INPUT DATA START

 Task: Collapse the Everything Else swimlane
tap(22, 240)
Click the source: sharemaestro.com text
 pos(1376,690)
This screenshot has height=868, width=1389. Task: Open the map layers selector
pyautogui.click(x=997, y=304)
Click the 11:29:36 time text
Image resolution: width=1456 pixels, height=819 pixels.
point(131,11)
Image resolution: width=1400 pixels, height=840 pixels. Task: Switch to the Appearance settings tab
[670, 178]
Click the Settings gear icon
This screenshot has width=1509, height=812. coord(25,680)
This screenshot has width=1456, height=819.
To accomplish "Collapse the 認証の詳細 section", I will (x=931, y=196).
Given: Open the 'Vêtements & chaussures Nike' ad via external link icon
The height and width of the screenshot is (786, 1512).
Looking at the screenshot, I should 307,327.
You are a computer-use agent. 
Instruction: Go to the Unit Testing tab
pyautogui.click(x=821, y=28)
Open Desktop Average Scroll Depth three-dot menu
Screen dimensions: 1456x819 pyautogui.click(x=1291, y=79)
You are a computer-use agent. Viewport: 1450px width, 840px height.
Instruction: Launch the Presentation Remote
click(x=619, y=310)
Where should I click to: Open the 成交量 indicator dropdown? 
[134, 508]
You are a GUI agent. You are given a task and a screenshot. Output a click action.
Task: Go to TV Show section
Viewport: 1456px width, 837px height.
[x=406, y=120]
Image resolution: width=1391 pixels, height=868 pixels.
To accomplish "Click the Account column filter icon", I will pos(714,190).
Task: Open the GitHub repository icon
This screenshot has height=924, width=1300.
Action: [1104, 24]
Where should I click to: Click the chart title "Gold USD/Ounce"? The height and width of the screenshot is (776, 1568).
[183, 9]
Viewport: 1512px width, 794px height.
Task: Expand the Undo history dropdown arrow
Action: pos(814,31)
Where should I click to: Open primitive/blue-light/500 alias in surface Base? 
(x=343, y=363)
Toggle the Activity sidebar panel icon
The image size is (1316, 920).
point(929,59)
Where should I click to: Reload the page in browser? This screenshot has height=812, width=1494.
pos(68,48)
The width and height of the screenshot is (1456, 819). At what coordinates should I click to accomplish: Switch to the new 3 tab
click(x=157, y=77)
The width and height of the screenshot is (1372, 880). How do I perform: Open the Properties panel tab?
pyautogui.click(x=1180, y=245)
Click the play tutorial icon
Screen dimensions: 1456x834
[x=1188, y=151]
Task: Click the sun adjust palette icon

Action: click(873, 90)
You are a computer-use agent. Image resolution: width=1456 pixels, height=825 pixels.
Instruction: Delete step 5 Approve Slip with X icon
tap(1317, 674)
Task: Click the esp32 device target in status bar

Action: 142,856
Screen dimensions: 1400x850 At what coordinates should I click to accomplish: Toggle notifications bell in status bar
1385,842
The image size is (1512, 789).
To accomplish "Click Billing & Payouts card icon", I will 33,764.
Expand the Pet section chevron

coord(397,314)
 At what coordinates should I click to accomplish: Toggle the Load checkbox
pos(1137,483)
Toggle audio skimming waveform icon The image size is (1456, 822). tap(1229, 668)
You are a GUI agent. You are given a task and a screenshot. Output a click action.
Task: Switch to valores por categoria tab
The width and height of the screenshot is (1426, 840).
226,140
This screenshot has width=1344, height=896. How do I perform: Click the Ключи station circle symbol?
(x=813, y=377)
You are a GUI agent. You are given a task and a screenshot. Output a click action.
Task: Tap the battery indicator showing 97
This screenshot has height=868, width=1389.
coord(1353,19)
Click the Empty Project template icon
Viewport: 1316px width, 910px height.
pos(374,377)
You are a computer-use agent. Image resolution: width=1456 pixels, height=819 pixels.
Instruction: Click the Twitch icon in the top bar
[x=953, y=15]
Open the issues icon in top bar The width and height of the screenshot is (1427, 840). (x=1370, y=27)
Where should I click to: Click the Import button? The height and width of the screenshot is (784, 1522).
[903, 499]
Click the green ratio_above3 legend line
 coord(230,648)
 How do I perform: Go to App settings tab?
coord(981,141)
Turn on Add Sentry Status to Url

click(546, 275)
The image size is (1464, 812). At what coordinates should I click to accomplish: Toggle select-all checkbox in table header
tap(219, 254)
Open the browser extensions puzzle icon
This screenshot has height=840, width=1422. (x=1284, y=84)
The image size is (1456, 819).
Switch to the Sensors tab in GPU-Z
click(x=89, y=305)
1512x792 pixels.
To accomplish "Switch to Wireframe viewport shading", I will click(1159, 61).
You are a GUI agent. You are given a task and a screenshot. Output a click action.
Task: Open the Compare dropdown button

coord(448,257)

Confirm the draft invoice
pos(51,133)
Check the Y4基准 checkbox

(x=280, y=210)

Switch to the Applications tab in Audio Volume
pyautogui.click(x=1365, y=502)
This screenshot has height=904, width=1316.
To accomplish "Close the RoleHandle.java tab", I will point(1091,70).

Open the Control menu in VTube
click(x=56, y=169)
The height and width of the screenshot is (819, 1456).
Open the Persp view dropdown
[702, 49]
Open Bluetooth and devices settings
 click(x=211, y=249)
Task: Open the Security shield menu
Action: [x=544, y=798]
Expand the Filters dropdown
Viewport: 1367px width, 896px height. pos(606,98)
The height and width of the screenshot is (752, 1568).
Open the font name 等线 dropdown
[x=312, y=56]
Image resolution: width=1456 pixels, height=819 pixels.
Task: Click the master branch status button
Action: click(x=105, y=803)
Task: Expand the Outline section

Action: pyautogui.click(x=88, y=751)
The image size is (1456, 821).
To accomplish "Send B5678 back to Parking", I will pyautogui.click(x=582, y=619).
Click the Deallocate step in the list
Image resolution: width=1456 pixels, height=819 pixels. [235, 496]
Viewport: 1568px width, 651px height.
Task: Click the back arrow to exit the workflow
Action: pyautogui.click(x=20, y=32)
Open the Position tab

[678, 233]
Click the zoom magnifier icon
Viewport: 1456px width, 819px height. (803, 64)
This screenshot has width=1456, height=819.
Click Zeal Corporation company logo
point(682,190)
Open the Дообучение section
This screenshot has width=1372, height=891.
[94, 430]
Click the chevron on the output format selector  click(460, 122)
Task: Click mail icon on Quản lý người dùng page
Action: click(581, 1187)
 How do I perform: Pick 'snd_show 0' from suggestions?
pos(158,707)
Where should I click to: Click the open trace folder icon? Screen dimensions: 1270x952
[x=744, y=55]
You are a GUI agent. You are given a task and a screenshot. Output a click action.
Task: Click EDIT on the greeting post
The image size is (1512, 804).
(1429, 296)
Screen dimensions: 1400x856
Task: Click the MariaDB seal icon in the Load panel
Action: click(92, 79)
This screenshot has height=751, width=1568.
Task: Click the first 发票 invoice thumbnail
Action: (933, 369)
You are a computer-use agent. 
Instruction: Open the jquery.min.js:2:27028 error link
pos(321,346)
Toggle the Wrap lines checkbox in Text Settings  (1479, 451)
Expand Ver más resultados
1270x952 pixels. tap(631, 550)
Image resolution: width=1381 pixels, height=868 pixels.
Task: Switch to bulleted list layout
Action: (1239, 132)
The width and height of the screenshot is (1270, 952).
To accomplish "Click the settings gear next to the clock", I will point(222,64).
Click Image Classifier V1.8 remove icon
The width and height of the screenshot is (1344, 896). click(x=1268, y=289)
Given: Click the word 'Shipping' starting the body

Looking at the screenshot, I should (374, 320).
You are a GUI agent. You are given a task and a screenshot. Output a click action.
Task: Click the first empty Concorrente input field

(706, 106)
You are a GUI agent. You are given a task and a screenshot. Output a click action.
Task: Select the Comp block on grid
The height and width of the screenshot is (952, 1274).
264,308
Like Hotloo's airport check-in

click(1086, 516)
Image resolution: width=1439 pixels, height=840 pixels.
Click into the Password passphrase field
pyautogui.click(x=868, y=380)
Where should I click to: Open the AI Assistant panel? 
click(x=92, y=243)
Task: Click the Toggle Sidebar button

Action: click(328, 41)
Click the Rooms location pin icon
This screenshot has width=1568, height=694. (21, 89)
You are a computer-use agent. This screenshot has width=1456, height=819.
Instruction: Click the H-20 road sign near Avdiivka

INPUT DATA END

* _EXERCISE DETAILS_:
Using the data above, repeat exactly the lines that begin at the line with "Click the chevron" and end at the line with "Toggle the Wrap", both ends included.

* _EXERCISE SOLUTION_:
Click the chevron on the output format selector  click(460, 122)
Task: Click mail icon on Quản lý người dùng page
Action: click(581, 1187)
 How do I perform: Pick 'snd_show 0' from suggestions?
pos(158,707)
Where should I click to: Click the open trace folder icon? Screen dimensions: 1270x952
[x=744, y=55]
You are a GUI agent. You are given a task and a screenshot. Output a click action.
Task: Click EDIT on the greeting post
The image size is (1512, 804).
(1429, 296)
Screen dimensions: 1400x856
Task: Click the MariaDB seal icon in the Load panel
Action: click(92, 79)
This screenshot has height=751, width=1568.
Task: Click the first 发票 invoice thumbnail
Action: (933, 369)
You are a computer-use agent. 
Instruction: Open the jquery.min.js:2:27028 error link
pos(321,346)
Toggle the Wrap lines checkbox in Text Settings  (1479, 451)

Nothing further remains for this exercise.